The "Good" Internet

The "Good" Internet

In the past, I've been negative about the prospects of the world moving to decentralised social media platforms. The average person doesn't care if their data is being misused or locked in. Not enough to leave at least, they just want to have a good time.

But I've always believed in the fundamental principles of decentralised platforms and what they offer. It's better if platforms allowed you to control your data and take it anywhere.

In the last few years, the motivations to switch platforms have grown. We've seen Twitter be perverted by Elon Musk into a tool for his political agenda. Facebook has rolled back the fact checkers it added after the website was credibly linked to genocide in Myanmar. TikTok is now blatantly spreading propaganda for Trump and who knows who will own it in the coming months.

kids, this is called propaganda

cunt eastwood (@childlessgambino.bsky.social) 2025-01-19T19:17:03.649Z

I've shared how I believe Bluesky is the best bet for a Twitter alternative. But social media is just one part of the equation.

The "Good" Internet

The internet itself has been appropriated by mega-corporations and their billionaire owners. This was easy to look past when they provided great free services and we paid with our data. But they've shown now that they're ready to use their power to serve their interests and hurt the services they provide us in the process because they know we're so dependent on them.

Google's search engine can control whether businesses live or die, but now they're ready to decrease the traffic they give you for half-baked A.I. responses.

Many people get their news from social media, but they're willing to tweak their algorithms to push the news stories they think you should see.

Content creators rely on YouTube and TikTok for income, but algorithm changes can kill their livelihood in a moment.

We need alternatives for all of these. Alternatives that are not VC-funded. Alternatives that don't lock you in.

There are lots of services already that fit this criteria that we already use. I call these services the "good internet". They are services with significant userbases that provide value but are not solely driven by profits. They might be open-source, they might be decentralised, they might be a non-profit, or they might even require a subscription, but they all have their incentives aligned with making the best product and not artificially locking you in.

Services like Wikipedia, Firefox, Ghost, and Signal. They all provide internet utilities but are not profit driven. None of these organisations are perfect but their structures allow the value they (and you) create to be widely shared and not concentrated in the hands of a few.

We need more of them. But they need to generate money to survive.

Who's Paying and How?

Too many have rely on donations, but like Mozilla, can find themselves in a precarious position if the donations mainly come from their rivals.

We need a business model for the "good" internet where the incentives align with the values we believe are most important. Ad networks incentivise an attention economy that leads to low quality content and bad user experiences. Sponsorships are better but harder to scale.

Subscription services have become normalized and it's a much easier sell when it's coming from a part of the "good internet". Adobe switching its expensive software to a yearly subscription feels scummy. But a news site like The Verge offering a subscription feels better because if you enjoy their work, you want to directly show support. It's like buying merch from your favourite artists.

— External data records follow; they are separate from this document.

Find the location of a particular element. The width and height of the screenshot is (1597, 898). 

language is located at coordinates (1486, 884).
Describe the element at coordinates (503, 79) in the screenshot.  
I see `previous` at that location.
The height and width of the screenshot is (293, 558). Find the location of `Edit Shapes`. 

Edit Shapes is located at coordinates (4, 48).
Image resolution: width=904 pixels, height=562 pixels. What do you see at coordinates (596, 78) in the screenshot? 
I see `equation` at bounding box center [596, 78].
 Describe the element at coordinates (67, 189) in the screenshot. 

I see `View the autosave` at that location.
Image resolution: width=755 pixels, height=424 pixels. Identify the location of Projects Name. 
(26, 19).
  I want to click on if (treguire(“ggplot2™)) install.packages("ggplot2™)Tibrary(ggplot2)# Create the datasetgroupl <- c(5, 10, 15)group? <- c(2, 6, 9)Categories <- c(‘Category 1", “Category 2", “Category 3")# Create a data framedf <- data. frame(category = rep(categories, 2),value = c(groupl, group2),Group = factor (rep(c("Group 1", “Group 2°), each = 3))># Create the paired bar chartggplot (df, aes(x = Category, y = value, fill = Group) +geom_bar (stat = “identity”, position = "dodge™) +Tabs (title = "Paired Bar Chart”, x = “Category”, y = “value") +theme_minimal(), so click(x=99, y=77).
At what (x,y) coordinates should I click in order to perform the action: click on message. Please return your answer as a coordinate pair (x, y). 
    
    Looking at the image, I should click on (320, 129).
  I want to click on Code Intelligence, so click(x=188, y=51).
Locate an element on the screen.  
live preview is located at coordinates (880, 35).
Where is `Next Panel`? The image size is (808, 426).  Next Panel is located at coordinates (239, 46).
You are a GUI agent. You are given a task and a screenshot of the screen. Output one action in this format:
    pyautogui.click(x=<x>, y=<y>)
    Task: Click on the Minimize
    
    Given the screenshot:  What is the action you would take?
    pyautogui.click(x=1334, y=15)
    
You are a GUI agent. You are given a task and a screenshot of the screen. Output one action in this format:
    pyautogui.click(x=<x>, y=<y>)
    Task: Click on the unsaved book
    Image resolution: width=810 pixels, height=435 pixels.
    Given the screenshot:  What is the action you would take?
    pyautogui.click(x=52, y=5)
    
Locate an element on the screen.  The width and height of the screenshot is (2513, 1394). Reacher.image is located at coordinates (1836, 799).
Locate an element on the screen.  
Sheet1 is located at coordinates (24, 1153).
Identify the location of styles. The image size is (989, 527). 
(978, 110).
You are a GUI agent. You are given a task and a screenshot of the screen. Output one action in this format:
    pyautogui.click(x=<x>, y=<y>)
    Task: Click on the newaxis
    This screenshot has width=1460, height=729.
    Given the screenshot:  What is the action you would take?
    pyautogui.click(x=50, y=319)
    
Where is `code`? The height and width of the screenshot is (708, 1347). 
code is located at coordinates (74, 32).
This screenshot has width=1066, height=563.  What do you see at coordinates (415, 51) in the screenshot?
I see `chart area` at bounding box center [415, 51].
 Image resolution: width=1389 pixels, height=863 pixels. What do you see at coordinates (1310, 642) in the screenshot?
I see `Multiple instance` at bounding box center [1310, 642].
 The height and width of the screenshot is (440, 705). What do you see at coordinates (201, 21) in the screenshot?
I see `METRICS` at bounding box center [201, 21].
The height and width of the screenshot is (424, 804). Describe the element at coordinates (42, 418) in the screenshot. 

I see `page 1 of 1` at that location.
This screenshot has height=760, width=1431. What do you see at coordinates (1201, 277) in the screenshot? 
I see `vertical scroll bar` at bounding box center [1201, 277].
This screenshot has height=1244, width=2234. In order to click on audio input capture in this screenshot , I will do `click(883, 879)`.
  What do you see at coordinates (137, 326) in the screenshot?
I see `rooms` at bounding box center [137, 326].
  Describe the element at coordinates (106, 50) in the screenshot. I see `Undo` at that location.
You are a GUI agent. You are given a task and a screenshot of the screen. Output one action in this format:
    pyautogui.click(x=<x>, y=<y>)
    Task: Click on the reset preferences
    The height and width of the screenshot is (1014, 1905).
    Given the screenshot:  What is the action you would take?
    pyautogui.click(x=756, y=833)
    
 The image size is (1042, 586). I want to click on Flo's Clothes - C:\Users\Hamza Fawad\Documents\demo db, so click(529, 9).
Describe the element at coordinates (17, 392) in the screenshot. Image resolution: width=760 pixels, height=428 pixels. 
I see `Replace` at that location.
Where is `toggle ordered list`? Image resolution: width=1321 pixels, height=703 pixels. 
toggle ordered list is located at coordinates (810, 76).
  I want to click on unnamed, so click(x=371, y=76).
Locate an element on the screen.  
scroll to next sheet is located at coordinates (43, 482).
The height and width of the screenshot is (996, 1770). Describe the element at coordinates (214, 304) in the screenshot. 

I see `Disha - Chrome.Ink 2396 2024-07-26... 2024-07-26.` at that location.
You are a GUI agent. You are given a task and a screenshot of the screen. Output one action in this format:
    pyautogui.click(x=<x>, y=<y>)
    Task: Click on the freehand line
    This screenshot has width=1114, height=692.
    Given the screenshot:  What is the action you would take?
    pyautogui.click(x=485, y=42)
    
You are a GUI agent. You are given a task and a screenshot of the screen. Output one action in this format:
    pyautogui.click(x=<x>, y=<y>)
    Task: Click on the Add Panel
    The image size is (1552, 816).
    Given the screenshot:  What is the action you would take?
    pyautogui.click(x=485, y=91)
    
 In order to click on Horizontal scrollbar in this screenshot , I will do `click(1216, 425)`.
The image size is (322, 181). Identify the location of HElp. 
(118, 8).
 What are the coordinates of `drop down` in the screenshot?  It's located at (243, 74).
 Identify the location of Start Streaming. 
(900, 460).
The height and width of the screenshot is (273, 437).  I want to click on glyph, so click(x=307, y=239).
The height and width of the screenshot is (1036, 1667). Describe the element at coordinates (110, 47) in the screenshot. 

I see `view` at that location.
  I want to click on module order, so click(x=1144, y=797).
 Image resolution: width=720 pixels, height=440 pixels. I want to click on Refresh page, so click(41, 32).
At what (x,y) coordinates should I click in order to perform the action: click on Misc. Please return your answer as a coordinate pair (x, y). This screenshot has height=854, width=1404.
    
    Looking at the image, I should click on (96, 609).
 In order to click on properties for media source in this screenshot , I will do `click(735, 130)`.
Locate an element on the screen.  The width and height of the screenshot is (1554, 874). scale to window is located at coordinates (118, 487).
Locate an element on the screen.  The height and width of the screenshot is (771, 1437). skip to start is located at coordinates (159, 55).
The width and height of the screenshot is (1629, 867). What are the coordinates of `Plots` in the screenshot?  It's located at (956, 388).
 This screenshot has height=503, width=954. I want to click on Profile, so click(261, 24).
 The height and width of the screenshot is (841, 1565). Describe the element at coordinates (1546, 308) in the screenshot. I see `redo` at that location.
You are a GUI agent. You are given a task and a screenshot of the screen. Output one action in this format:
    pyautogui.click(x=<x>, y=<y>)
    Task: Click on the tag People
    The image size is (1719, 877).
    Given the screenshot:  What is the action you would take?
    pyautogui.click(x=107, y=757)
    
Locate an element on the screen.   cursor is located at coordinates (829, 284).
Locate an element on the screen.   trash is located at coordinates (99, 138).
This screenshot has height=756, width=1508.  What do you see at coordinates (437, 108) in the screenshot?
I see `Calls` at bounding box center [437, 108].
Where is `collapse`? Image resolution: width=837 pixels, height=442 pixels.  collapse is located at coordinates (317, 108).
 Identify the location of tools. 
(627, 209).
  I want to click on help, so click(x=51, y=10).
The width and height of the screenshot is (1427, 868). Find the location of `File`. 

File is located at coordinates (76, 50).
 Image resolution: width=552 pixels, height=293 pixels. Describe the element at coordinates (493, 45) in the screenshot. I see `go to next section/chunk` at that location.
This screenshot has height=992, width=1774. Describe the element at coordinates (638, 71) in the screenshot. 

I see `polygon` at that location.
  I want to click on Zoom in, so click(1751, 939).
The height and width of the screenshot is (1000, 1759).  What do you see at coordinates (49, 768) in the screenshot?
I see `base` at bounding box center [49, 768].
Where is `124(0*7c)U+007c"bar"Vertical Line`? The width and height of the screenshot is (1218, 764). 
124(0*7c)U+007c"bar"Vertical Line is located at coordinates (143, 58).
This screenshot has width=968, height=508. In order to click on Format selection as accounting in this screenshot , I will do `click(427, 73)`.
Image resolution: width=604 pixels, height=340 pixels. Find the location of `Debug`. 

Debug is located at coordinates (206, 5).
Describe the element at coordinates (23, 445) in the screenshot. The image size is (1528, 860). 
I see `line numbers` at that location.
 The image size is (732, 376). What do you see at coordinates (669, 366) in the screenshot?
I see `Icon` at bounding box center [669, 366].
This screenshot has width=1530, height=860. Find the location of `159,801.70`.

But I think there is a need for something else too. Brave had an interesting idea with its automated payments system. You would fund your wallet and it would be distributed automatically to the websites you interacted with the most.

Maybe we can build something similar, minus the crypto. Imagine a service that worked across browsers and told websites you were a paying user and should have access to their premium features.

But Still Free

Preserving the free internet is important though. At its best it has empowered the masses and given everyone access to all of human knowledge. I don't believe in paywalls everywhere but those who can pay should pay.

Will it be enough to make the internet as profitable as it is today? Probably not. And maybe there's no way to make the internet both good and profitable. Financial incentives can always be misaligned and lead to bad outcomes.

But there are real costs to developing and hosting. Could we make hosting cheaper? So then it's only the costs of developers? It reminds me of HBO's Silicon Valley breakthrough compression algorithm and decentralised internet hosted on our existing devices. That does seem perfect.

We just need someone to invent middle out.